> SHORT EXERCISE
Lay out every line of the items below as a Markdown table with the columns No. and Line, numbering each row and leaving out blank lines.

> ITEMS
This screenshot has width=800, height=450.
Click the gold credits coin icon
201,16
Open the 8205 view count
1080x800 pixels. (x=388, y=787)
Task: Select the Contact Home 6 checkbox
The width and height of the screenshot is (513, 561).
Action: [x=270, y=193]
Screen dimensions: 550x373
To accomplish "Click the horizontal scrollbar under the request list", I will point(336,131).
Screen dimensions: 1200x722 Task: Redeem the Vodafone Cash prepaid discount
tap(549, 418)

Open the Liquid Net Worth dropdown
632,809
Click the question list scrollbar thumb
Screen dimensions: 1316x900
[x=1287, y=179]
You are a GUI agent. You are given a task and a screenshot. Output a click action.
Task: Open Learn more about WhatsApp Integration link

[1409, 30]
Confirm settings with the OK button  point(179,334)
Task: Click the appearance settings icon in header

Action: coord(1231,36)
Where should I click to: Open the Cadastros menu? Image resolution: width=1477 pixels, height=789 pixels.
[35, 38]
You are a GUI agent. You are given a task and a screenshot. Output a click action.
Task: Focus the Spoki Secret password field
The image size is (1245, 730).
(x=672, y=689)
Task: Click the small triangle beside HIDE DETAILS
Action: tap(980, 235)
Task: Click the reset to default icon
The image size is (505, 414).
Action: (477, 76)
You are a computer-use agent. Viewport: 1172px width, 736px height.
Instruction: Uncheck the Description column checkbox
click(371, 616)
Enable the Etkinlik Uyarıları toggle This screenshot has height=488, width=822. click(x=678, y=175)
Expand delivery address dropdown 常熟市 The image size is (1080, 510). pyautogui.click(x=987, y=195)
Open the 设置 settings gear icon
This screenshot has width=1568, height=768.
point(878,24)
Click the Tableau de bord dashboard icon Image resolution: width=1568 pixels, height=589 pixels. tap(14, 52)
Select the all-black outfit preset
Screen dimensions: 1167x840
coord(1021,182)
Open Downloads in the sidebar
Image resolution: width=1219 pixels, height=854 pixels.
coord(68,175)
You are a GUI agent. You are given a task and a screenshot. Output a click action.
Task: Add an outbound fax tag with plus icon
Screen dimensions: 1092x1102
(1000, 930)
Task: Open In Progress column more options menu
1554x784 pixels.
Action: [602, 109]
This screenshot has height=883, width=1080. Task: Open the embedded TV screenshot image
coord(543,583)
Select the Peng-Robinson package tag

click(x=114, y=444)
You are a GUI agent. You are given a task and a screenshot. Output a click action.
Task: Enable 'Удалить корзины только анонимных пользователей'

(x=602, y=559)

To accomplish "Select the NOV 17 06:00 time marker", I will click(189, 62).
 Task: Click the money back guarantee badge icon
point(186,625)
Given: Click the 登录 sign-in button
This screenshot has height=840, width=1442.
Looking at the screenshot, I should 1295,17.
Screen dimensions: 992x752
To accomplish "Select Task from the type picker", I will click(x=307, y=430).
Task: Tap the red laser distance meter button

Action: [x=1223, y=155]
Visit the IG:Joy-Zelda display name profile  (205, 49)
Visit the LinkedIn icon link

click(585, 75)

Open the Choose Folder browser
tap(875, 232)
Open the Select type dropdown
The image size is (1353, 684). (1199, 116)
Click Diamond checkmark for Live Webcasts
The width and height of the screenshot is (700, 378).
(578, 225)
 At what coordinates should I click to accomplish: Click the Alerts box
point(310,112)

> ANSWER FOR THIS EXERCISE
| No. | Line |
|---|---|
| 1 | This screenshot has width=800, height=450. |
| 2 | Click the gold credits coin icon |
| 3 | 201,16 |
| 4 | Open the 8205 view count |
| 5 | 1080x800 pixels. (x=388, y=787) |
| 6 | Task: Select the Contact Home 6 checkbox |
| 7 | The width and height of the screenshot is (513, 561). |
| 8 | Action: [x=270, y=193] |
| 9 | Screen dimensions: 550x373 |
| 10 | To accomplish "Click the horizontal scrollbar under the request list", I will point(336,131). |
| 11 | Screen dimensions: 1200x722 Task: Redeem the Vodafone Cash prepaid discount |
| 12 | tap(549, 418) |
| 13 | Open the Liquid Net Worth dropdown |
| 14 | 632,809 |
| 15 | Click the question list scrollbar thumb |
| 16 | Screen dimensions: 1316x900 |
| 17 | [x=1287, y=179] |
| 18 | You are a GUI agent. You are given a task and a screenshot. Output a click action. |
| 19 | Task: Open Learn more about WhatsApp Integration link |
| 20 | [1409, 30] |
| 21 | Confirm settings with the OK button  point(179,334) |
| 22 | Task: Click the appearance settings icon in header |
| 23 | Action: coord(1231,36) |
| 24 | Where should I click to: Open the Cadastros menu? Image resolution: width=1477 pixels, height=789 pixels. |
| 25 | [35, 38] |
| 26 | You are a GUI agent. You are given a task and a screenshot. Output a click action. |
| 27 | Task: Focus the Spoki Secret password field |
| 28 | The image size is (1245, 730). |
| 29 | (x=672, y=689) |
| 30 | Task: Click the small triangle beside HIDE DETAILS |
| 31 | Action: tap(980, 235) |
| 32 | Task: Click the reset to default icon |
| 33 | The image size is (505, 414). |
| 34 | Action: (477, 76) |
| 35 | You are a computer-use agent. Viewport: 1172px width, 736px height. |
| 36 | Instruction: Uncheck the Description column checkbox |
| 37 | click(371, 616) |
| 38 | Enable the Etkinlik Uyarıları toggle This screenshot has height=488, width=822. click(x=678, y=175) |
| 39 | Expand delivery address dropdown 常熟市 The image size is (1080, 510). pyautogui.click(x=987, y=195) |
| 40 | Open the 设置 settings gear icon |
| 41 | This screenshot has width=1568, height=768. |
| 42 | point(878,24) |
| 43 | Click the Tableau de bord dashboard icon Image resolution: width=1568 pixels, height=589 pixels. tap(14, 52) |
| 44 | Select the all-black outfit preset |
| 45 | Screen dimensions: 1167x840 |
| 46 | coord(1021,182) |
| 47 | Open Downloads in the sidebar |
| 48 | Image resolution: width=1219 pixels, height=854 pixels. |
| 49 | coord(68,175) |
| 50 | You are a GUI agent. You are given a task and a screenshot. Output a click action. |
| 51 | Task: Add an outbound fax tag with plus icon |
| 52 | Screen dimensions: 1092x1102 |
| 53 | (1000, 930) |
| 54 | Task: Open In Progress column more options menu |
| 55 | 1554x784 pixels. |
| 56 | Action: [602, 109] |
| 57 | This screenshot has height=883, width=1080. Task: Open the embedded TV screenshot image |
| 58 | coord(543,583) |
| 59 | Select the Peng-Robinson package tag |
| 60 | click(x=114, y=444) |
| 61 | You are a GUI agent. You are given a task and a screenshot. Output a click action. |
| 62 | Task: Enable 'Удалить корзины только анонимных пользователей' |
| 63 | (x=602, y=559) |
| 64 | To accomplish "Select the NOV 17 06:00 time marker", I will click(189, 62). |
| 65 |  Task: Click the money back guarantee badge icon |
| 66 | point(186,625) |
| 67 | Given: Click the 登录 sign-in button |
| 68 | This screenshot has height=840, width=1442. |
| 69 | Looking at the screenshot, I should 1295,17. |
| 70 | Screen dimensions: 992x752 |
| 71 | To accomplish "Select Task from the type picker", I will click(x=307, y=430). |
| 72 | Task: Tap the red laser distance meter button |
| 73 | Action: [x=1223, y=155] |
| 74 | Visit the IG:Joy-Zelda display name profile  (205, 49) |
| 75 | Visit the LinkedIn icon link |
| 76 | click(585, 75) |
| 77 | Open the Choose Folder browser |
| 78 | tap(875, 232) |
| 79 | Open the Select type dropdown |
| 80 | The image size is (1353, 684). (1199, 116) |
| 81 | Click Diamond checkmark for Live Webcasts |
| 82 | The width and height of the screenshot is (700, 378). |
| 83 | (578, 225) |
| 84 |  At what coordinates should I click to accomplish: Click the Alerts box |
| 85 | point(310,112) |